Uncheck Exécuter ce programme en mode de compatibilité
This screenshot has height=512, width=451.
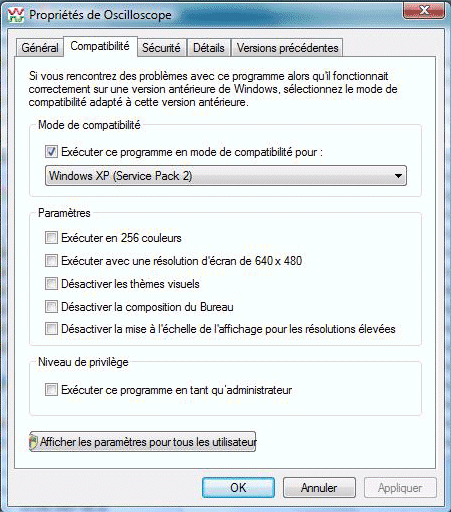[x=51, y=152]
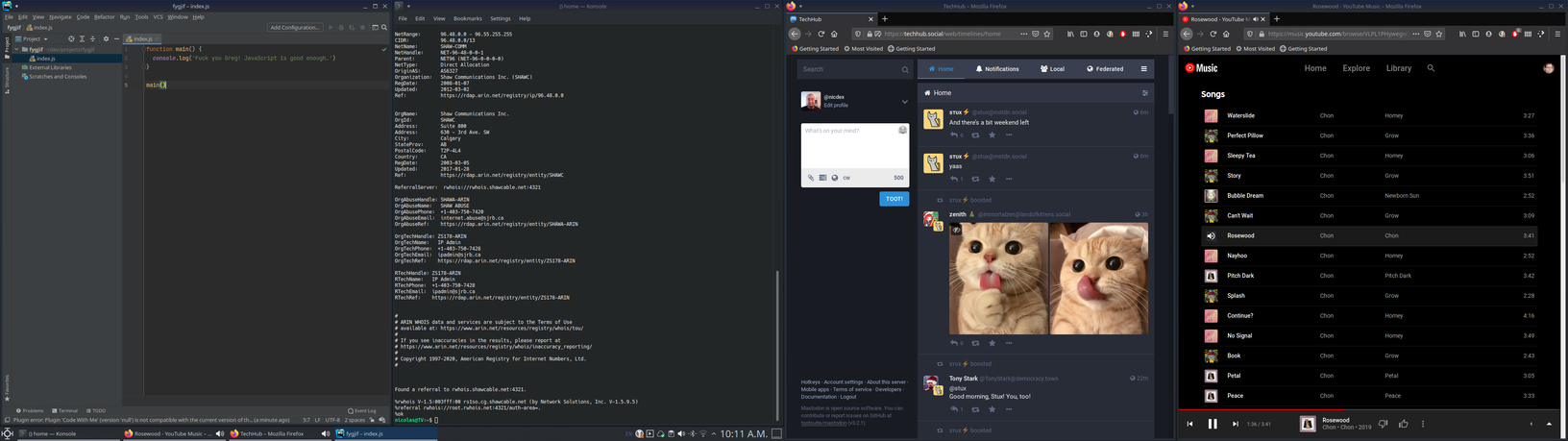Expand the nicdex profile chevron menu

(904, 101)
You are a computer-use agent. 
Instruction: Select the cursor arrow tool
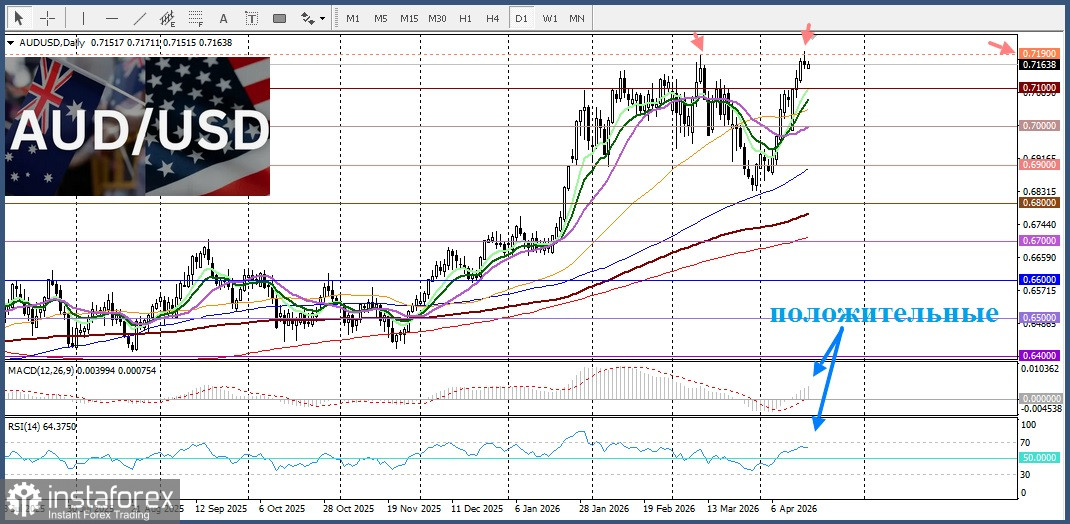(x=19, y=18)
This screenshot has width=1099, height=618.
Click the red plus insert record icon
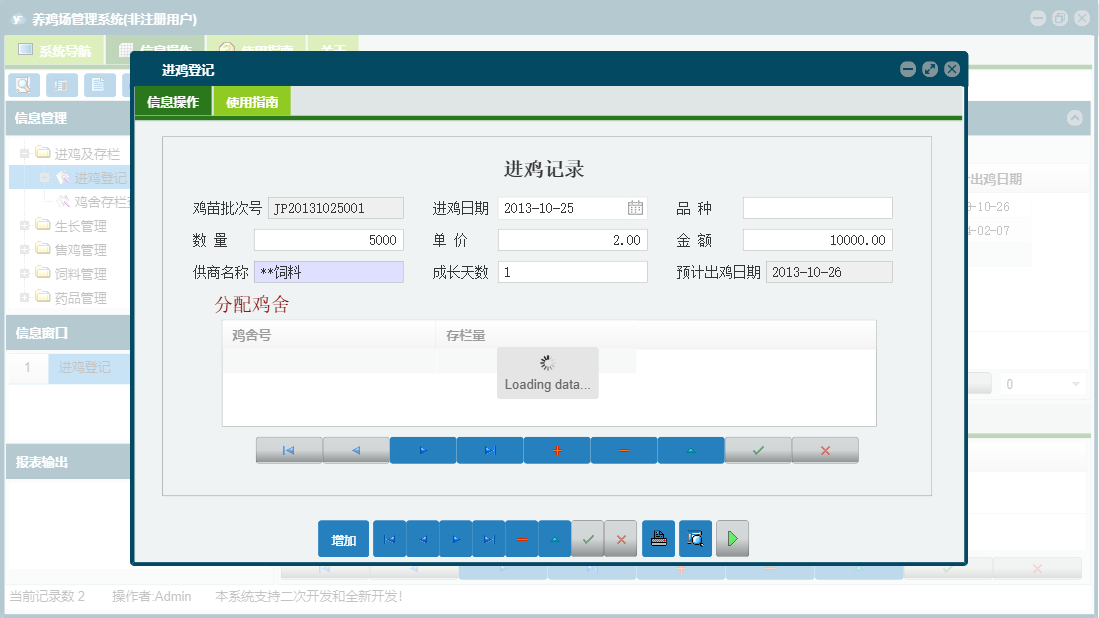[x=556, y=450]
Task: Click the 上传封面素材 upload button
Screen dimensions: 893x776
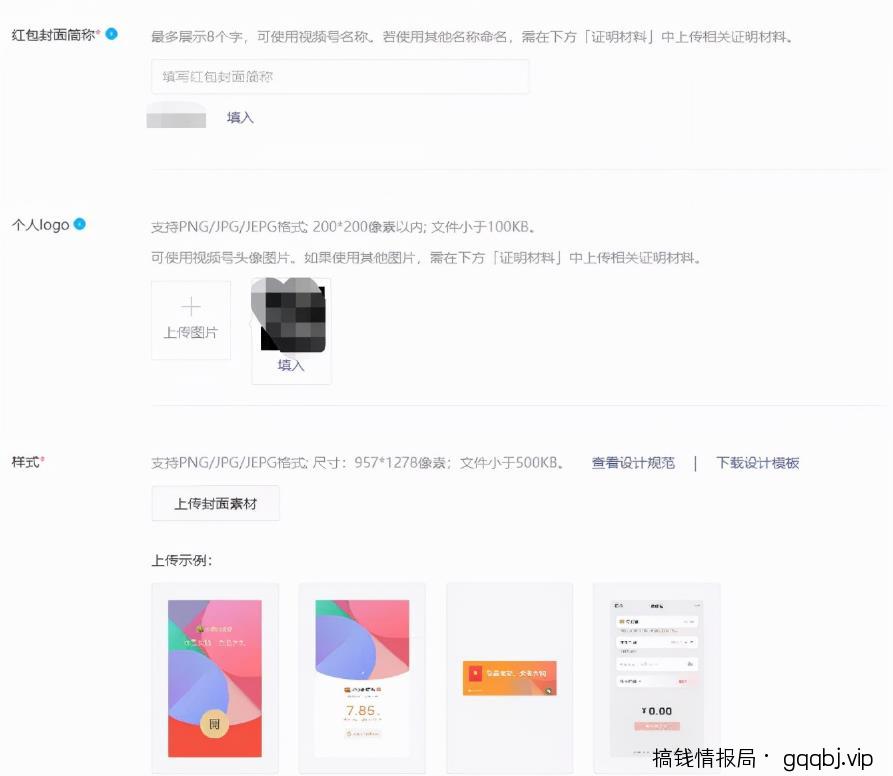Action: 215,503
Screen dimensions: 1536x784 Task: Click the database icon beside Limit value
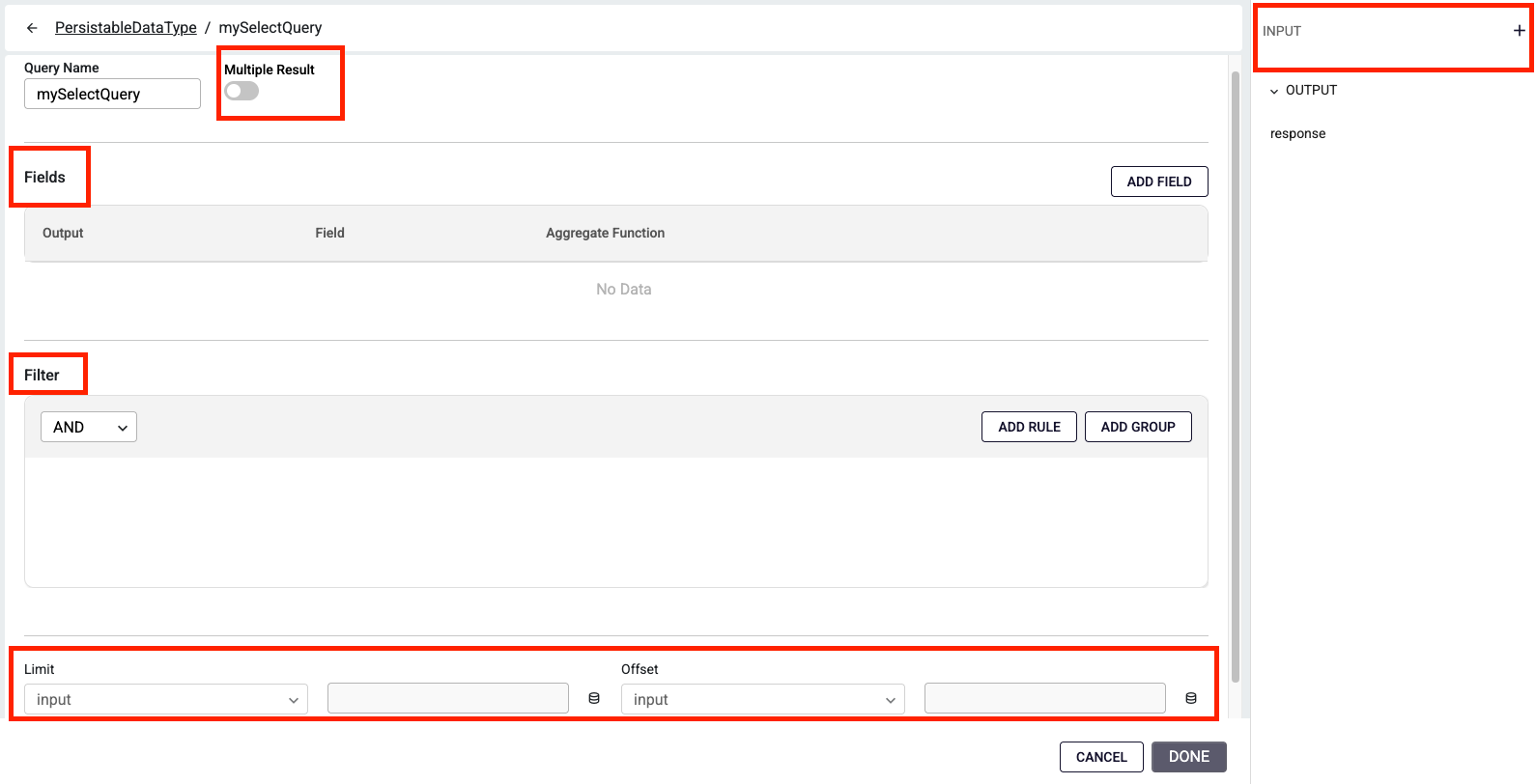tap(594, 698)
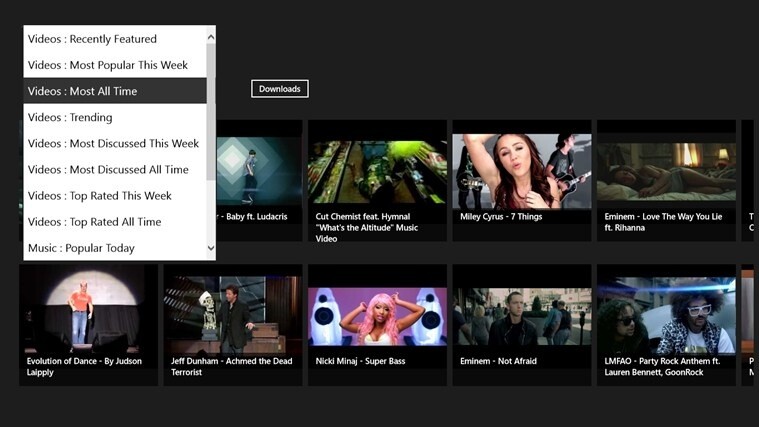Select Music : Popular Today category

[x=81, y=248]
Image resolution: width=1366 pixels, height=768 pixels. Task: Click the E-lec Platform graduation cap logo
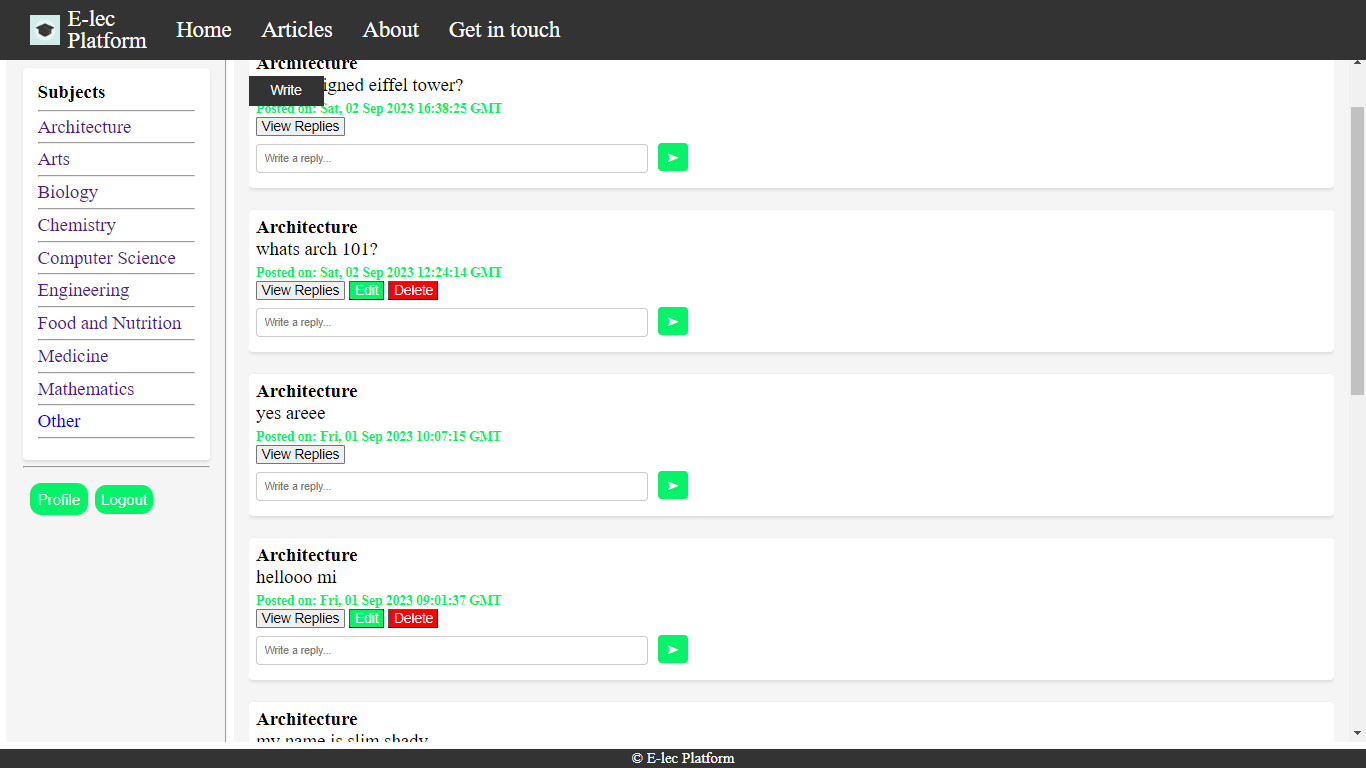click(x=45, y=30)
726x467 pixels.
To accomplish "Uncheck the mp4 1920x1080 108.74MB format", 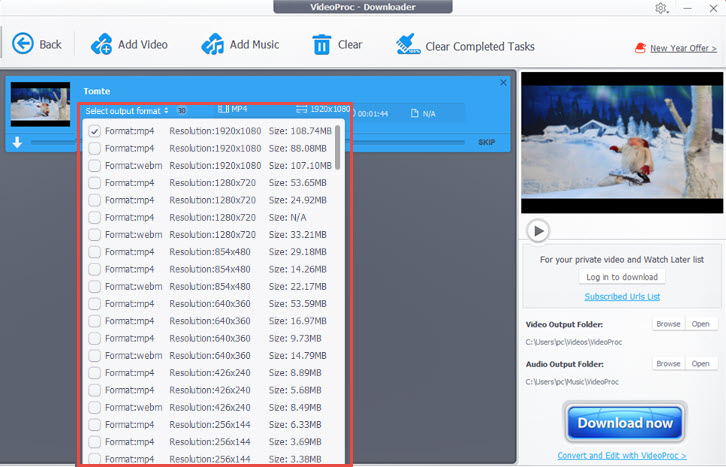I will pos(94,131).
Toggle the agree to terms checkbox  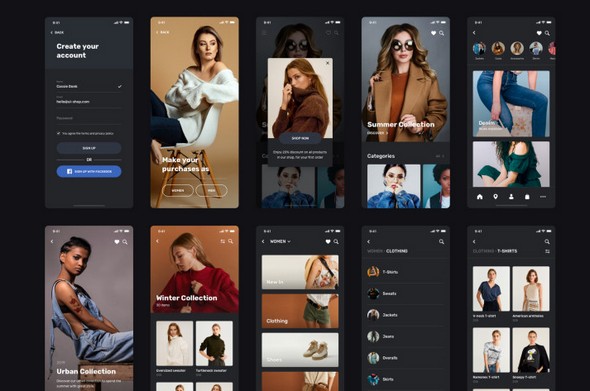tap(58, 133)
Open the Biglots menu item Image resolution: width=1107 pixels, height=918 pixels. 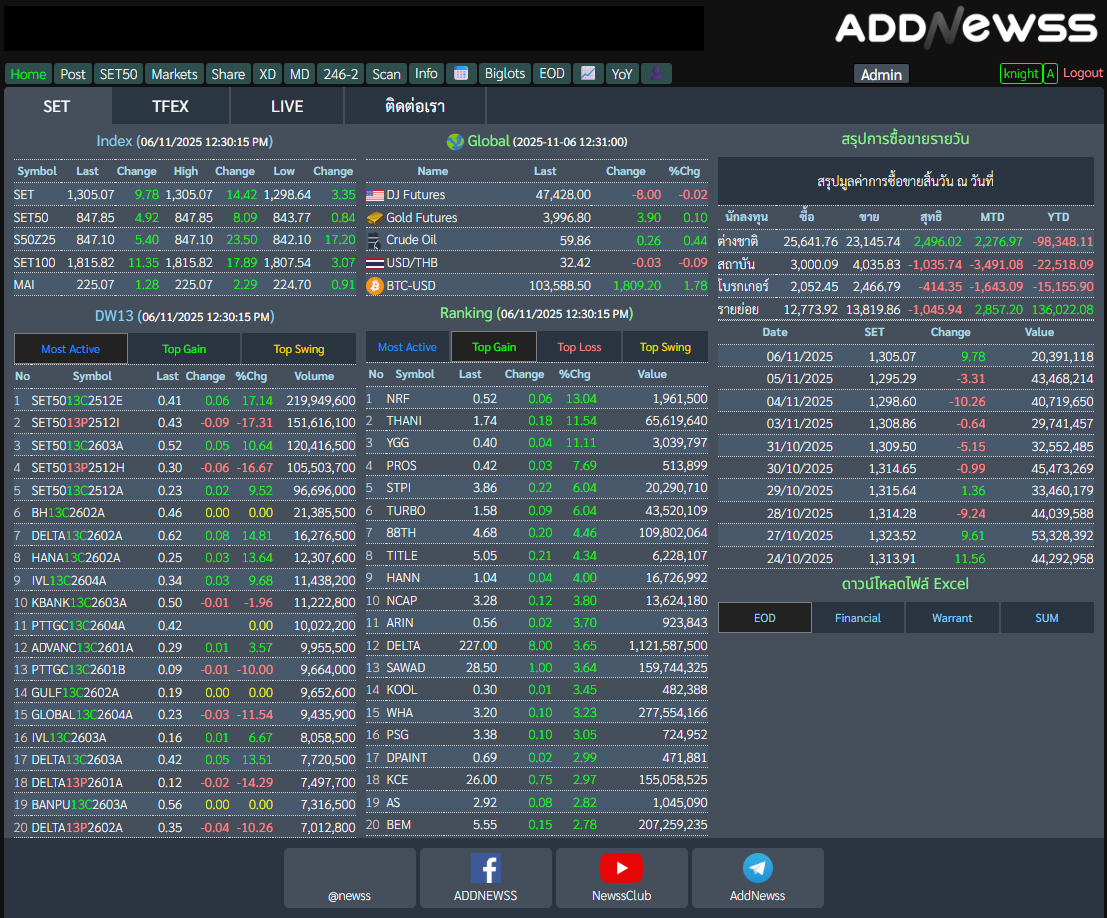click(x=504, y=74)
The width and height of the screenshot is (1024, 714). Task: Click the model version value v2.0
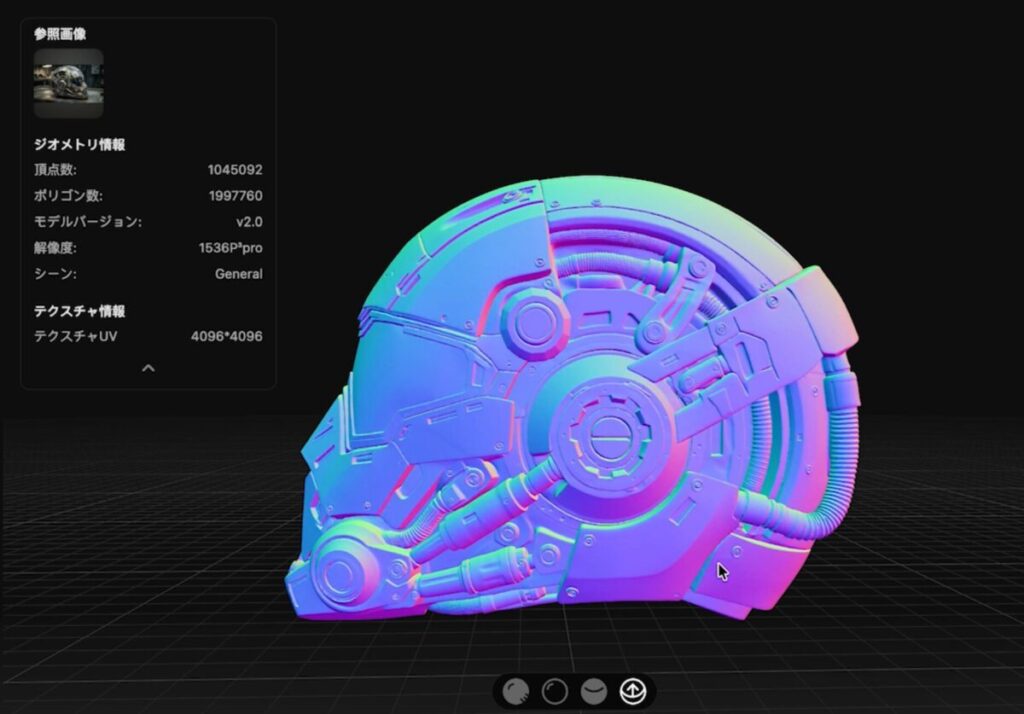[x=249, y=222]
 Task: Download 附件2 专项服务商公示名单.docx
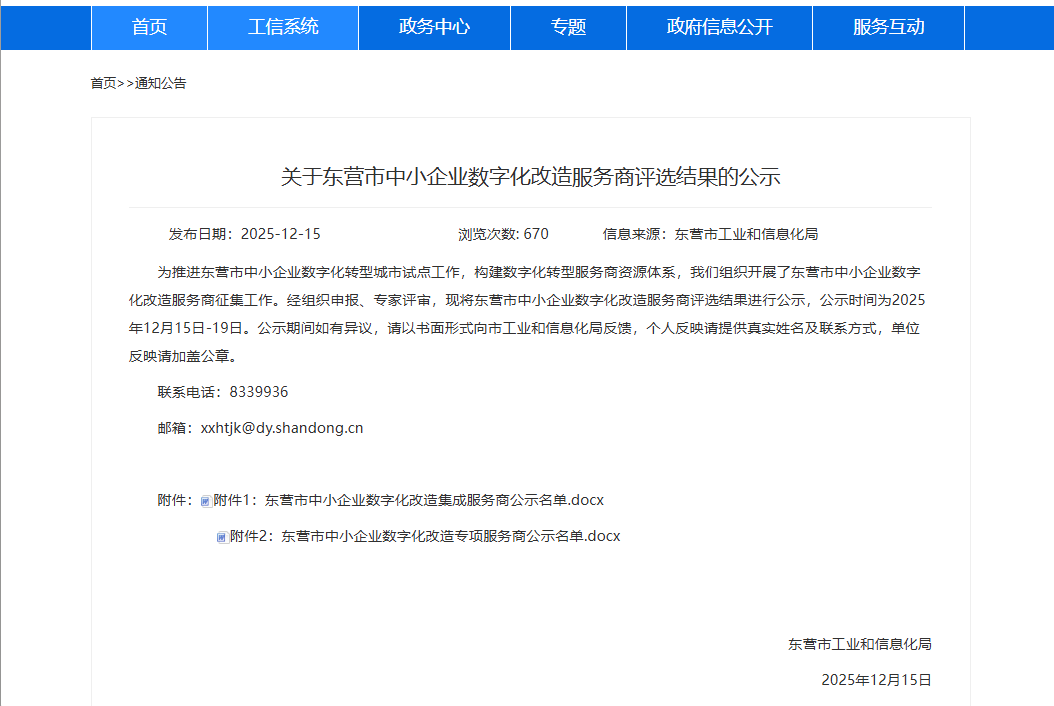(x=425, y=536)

###

Each line from the start of the listing above through the line with "This screenshot has width=1099, height=618." is what to output, exactly as written and without pictures.

• [Answer]:
Uncheck Exécuter ce programme en mode de compatibilité
This screenshot has height=512, width=451.
[x=51, y=152]
Expand the nicdex profile chevron menu

(904, 101)
You are a computer-use agent. 
Instruction: Select the cursor arrow tool
(x=19, y=18)
This screenshot has width=1099, height=618.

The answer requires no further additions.